# Activity
Copy out nothing but the lines from the one holding "Powered by Shopify (84, 2468)" through the end of the entries below, exactly as written and without the pictures.
[Source records — start]
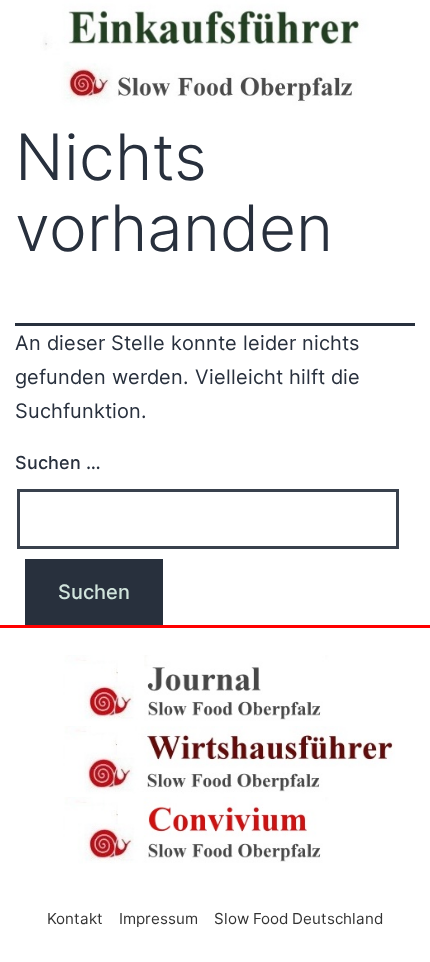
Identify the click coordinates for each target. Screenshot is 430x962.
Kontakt (75, 918)
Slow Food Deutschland (298, 918)
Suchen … (58, 462)
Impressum (158, 918)
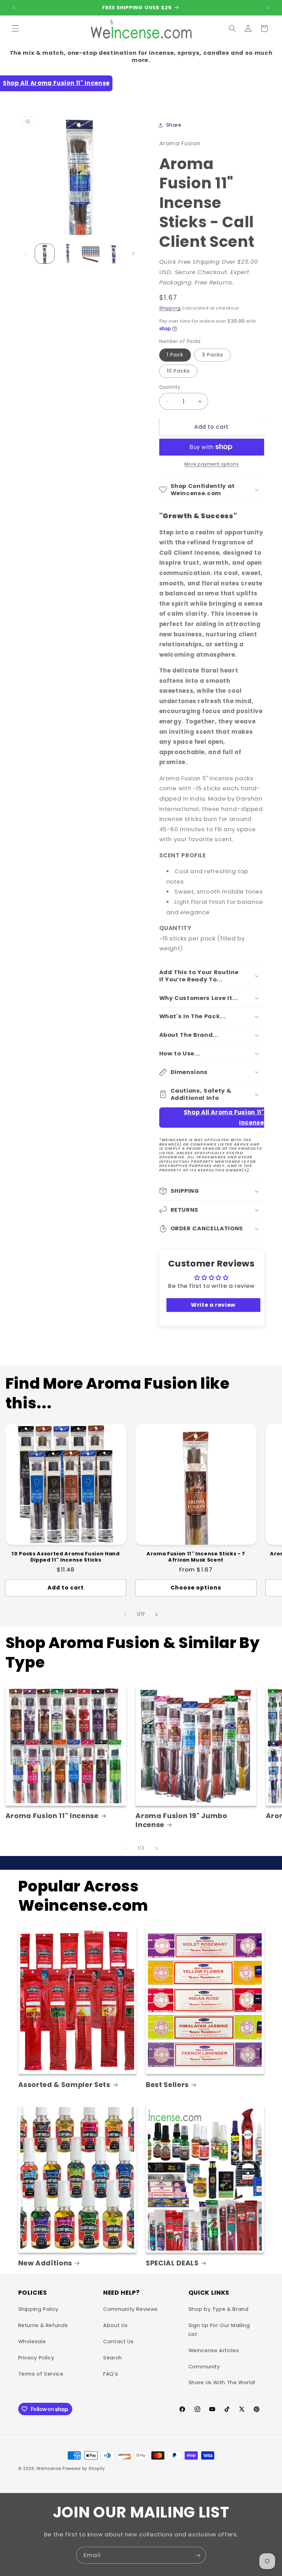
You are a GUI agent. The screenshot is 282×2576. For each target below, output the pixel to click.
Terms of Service (41, 2373)
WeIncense (48, 2468)
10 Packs (178, 370)
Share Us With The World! (222, 2382)
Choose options (196, 1588)
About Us (115, 2325)
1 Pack (175, 354)
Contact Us (118, 2341)
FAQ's (110, 2373)
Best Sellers (167, 2084)
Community (204, 2366)
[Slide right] (133, 253)
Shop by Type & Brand (218, 2309)
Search (112, 2357)
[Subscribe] (198, 2555)
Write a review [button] (213, 1305)
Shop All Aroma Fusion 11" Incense (56, 83)
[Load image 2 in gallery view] (67, 253)
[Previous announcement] (13, 7)
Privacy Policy (36, 2357)
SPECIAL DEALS (172, 2263)
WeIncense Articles (213, 2350)
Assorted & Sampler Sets (64, 2084)
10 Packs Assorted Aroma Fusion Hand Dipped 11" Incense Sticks (65, 1557)
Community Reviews (130, 2309)
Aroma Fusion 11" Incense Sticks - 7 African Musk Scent (196, 1557)
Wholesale (32, 2341)
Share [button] (174, 125)
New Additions (45, 2263)
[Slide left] (25, 253)
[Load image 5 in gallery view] (90, 253)
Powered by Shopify (84, 2468)
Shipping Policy (38, 2309)
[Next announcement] (268, 7)
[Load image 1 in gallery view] (44, 253)
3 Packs (212, 354)
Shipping (170, 308)
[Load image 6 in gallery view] (113, 253)
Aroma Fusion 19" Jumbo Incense (181, 1820)
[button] (15, 28)
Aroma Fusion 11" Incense (52, 1816)
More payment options (211, 464)
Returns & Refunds (43, 2325)
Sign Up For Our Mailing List (219, 2330)
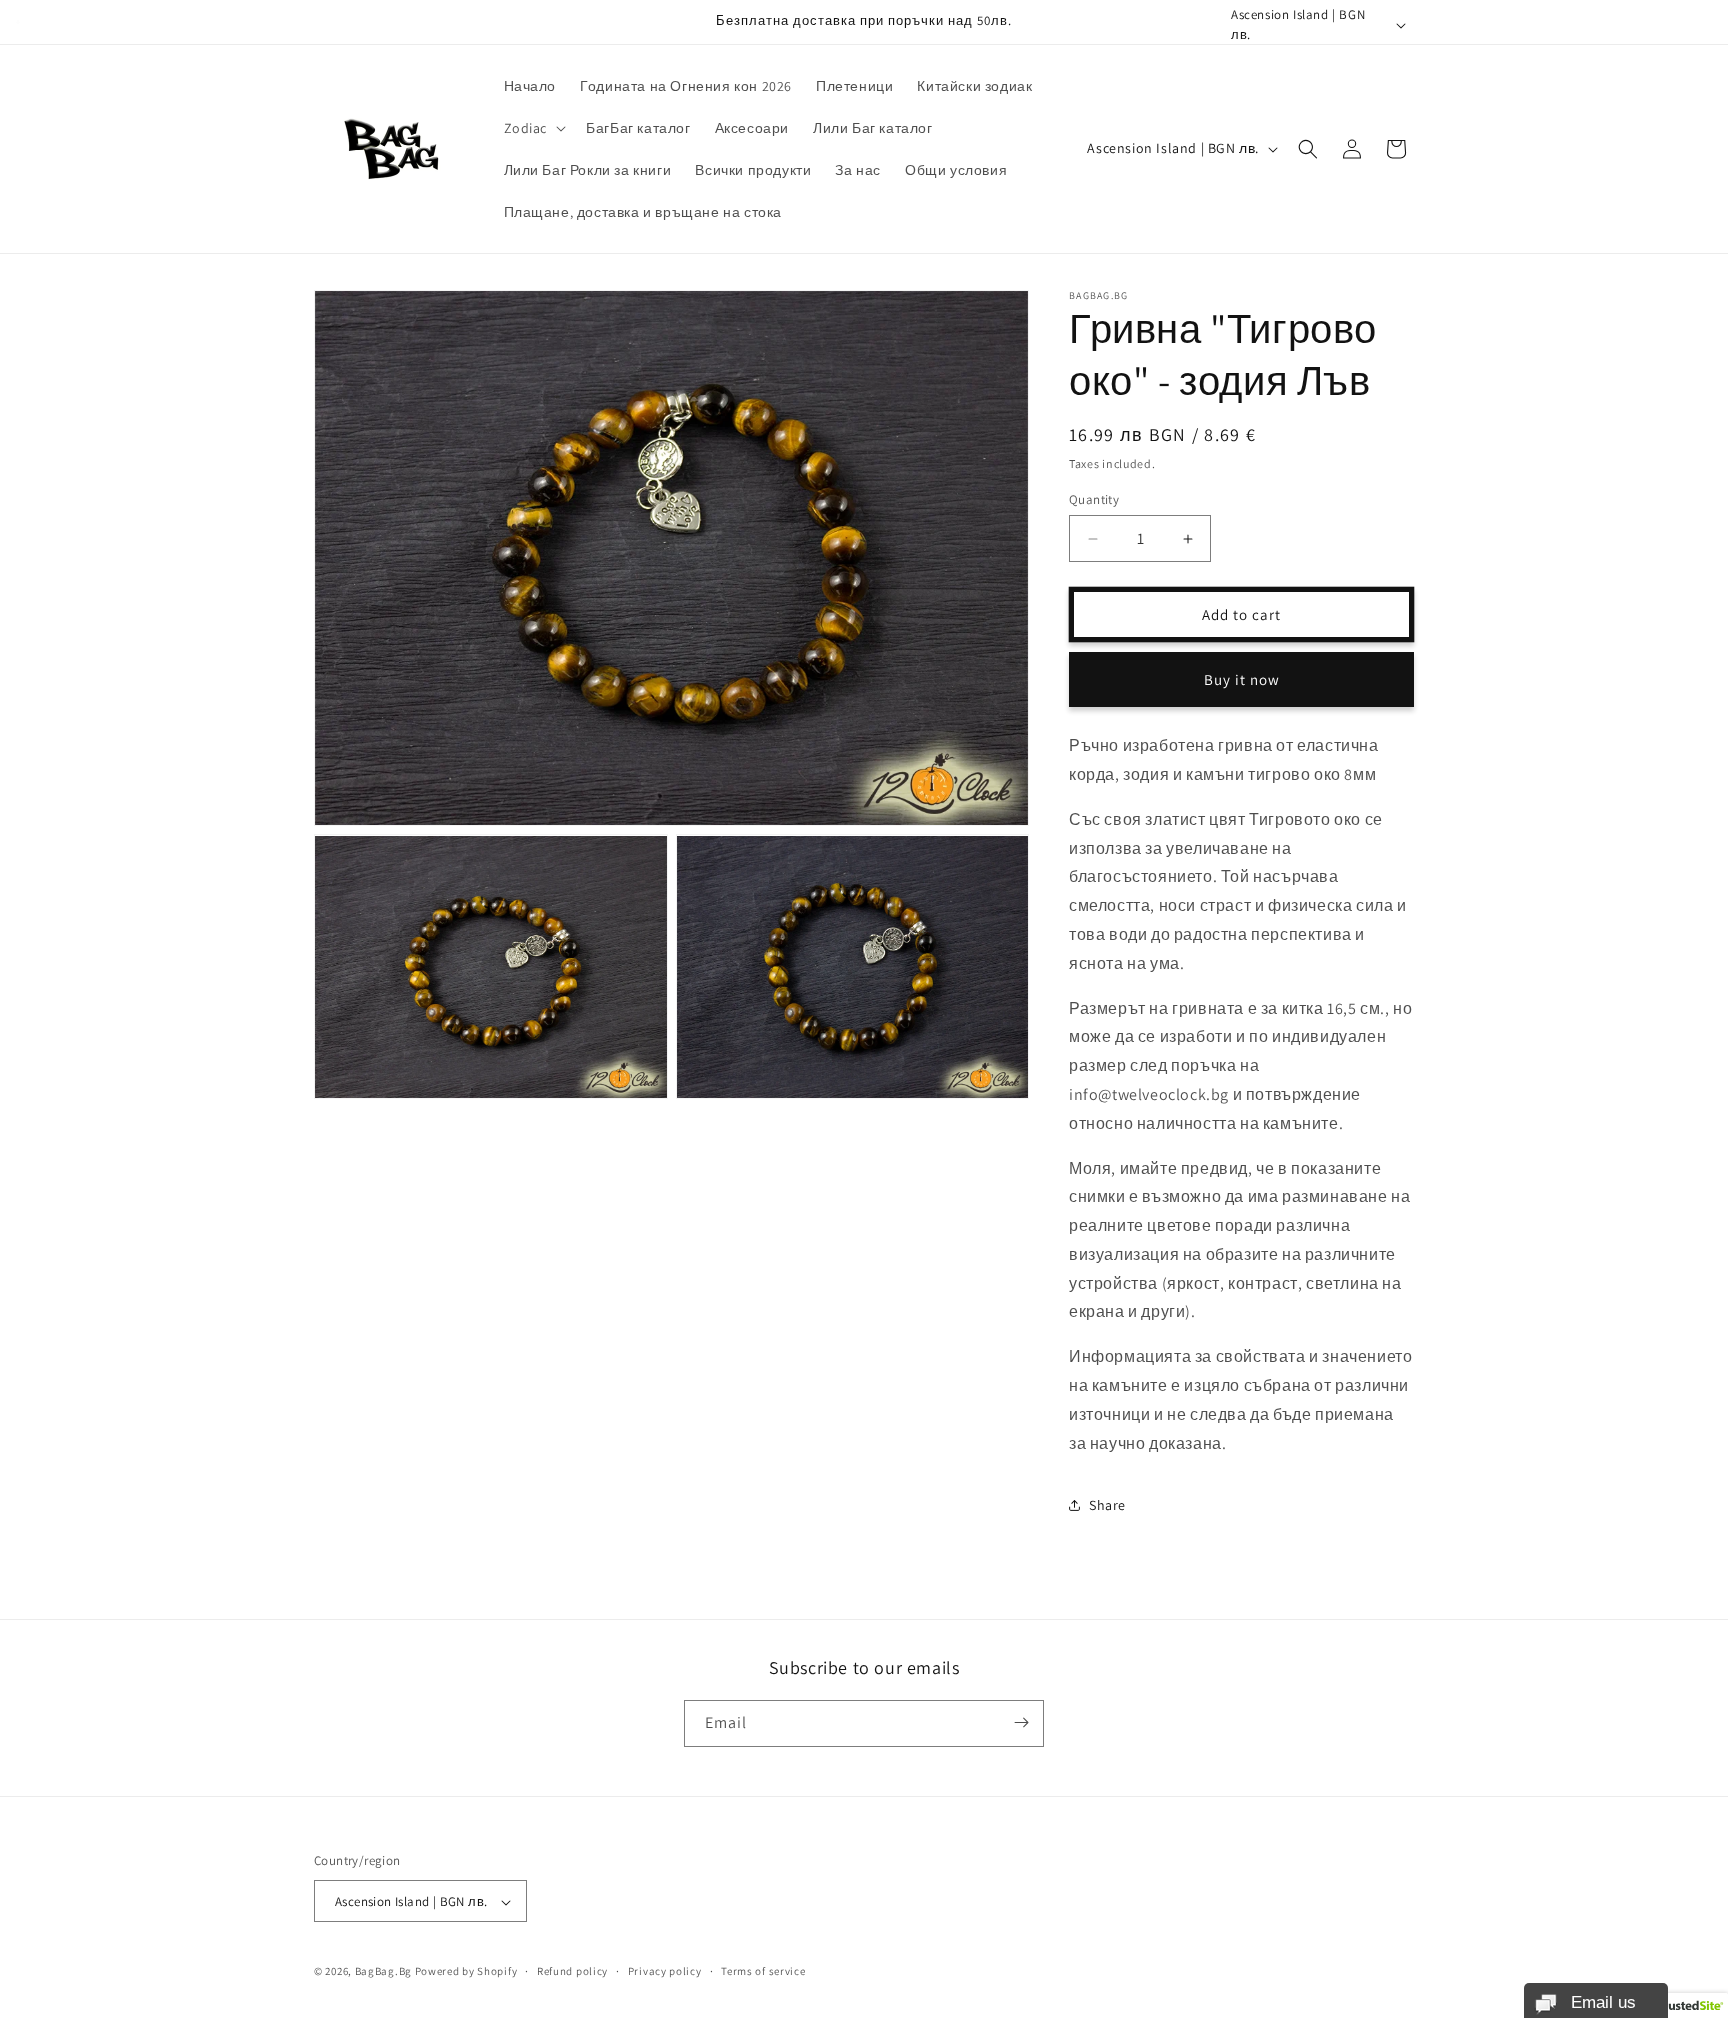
[Source records — finish]
# Final answer
Powered by Shopify (84, 2468)
Shipping Policy (38, 2309)
[Next announcement] (268, 7)
[Load image 1 in gallery view] (44, 253)
3 Packs (212, 354)
Shipping (170, 308)
[Load image 6 in gallery view] (113, 253)
Aroma Fusion 19" Jumbo Incense (181, 1820)
[button] (15, 28)
Aroma Fusion 11" Incense (52, 1816)
More payment options (211, 464)
Returns & Refunds (43, 2325)
Sign Up For Our Mailing List (219, 2330)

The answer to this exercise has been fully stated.